Creating environments using Anaconda is recommended due to the ability to create more than one environment. It is also recommended because you can keep dependencies separate from one another that might conflict if you had them all in your root environment. For example, if you had all the dependencies for a Pandas environment and all the dependencies for a Cartopy environment in your root environment, there might be conflicts between channels and packages. So Anaconda allows you to create multiple environments to avoid these issues.

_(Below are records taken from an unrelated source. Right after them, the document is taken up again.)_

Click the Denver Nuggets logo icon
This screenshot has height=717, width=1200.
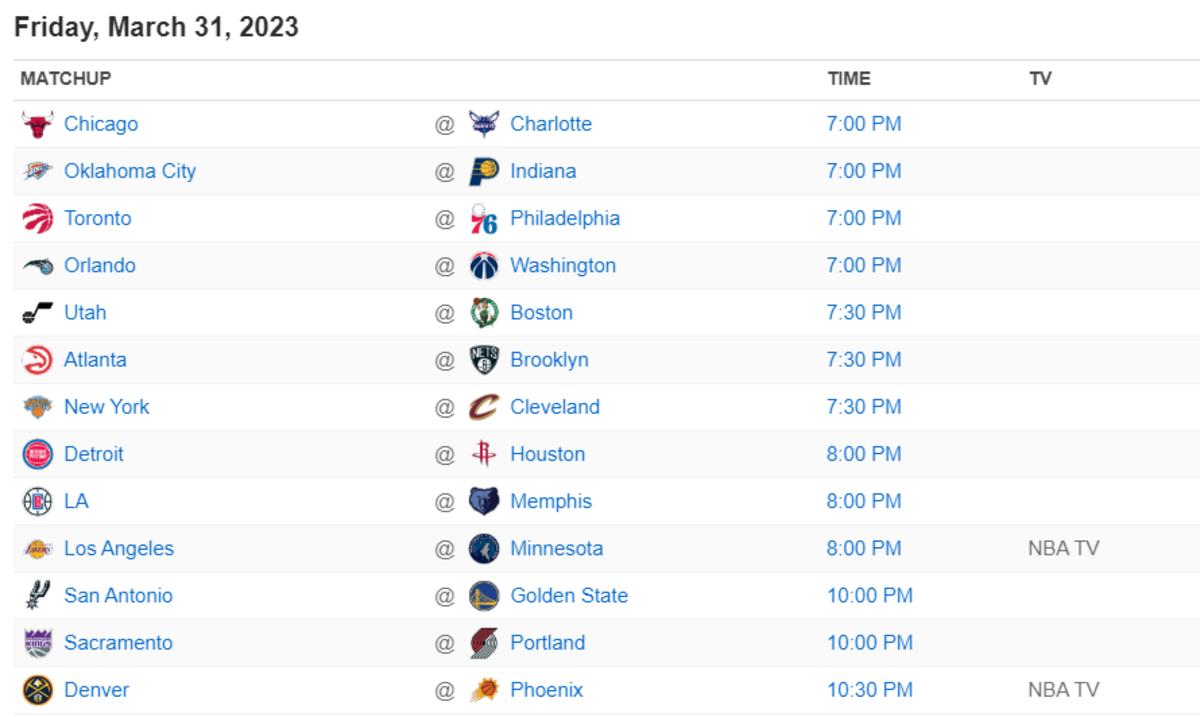point(37,689)
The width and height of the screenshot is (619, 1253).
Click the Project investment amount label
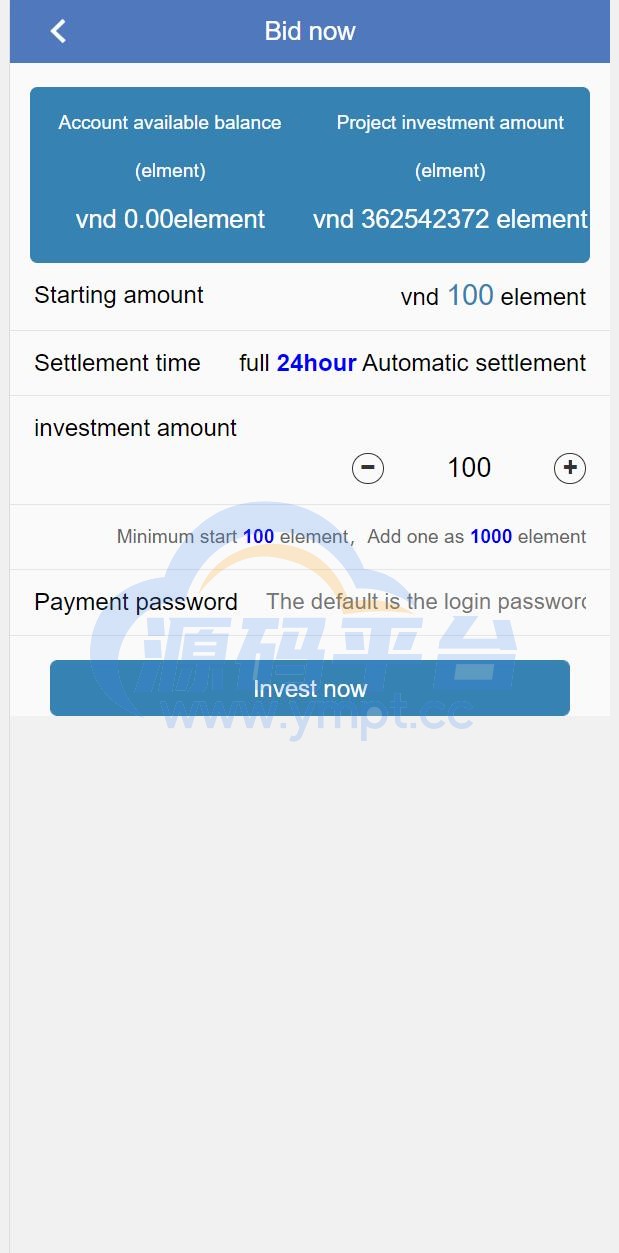(450, 123)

To download and install Anaconda.

While Anaconda is downloading, it will ask if you want to set a path to it, or let Anaconda set a default path. After choosing, Anaconda should finish downloading. After it is done, exit the terminal and open a new one to make sure the environment path is set. If conda command is not found, there is help on running conda and fixing the environment path, found here:

Setting a Channel

Anaconda has a cloud that stores many of its packages. It is recommended, at times, to use the conda-forge channel instead. Conda-Forge is a community led collection of packages, and typically contains the most recent versions of the packages required for ACT. Having packages in an environment, within the same channel, helps avoid conflict issues. To add conda-forge as the priority channel, simply do:

conda config --add channels conda-forge

You can also just flag the channel when conda install packages such as:

conda install -c conda-forge numpy

More on managing channels can be found here:

Creating an Environment

There are a few ways to create a conda environment for using ACT or other packages. One way is to use the environment file, found here:

To create an environment using this file, use the command:

conda env create -f environment.yml

This will then create an environment called act_env that can be activated by:

source activate act_env

or deactivated after use:

source deactivate act_env

Once the environment is created and activated, you can install more packages into the environment by simply conda installing them. An example of this is, if you want Jupyter Notebook to run in that enviroment with those packages, do this step while the environment is activate:

conda install -c conda-forge jupyter notebook

Another way to create a conda environment is by doing it from scratch using the conda create command. An example of this:

conda create -n act_env -c conda-forge python=3.7 numpy pandas
scipy matplotlib dask xarray

After activating the environment with:

source activate act_env

Go into the ACT directory and run:

python setup.py install

or if in development mode:

pip install -e .

This will also create an environment called act_env that can be activated the same way, as mentioned above with the environment.yml file. To then run your coding editor within the environment, run in the command line:

python

or:

ipython

or:

jupyter notebook

or even:

spyder

depending on what you installed in your environment and want to use for coding.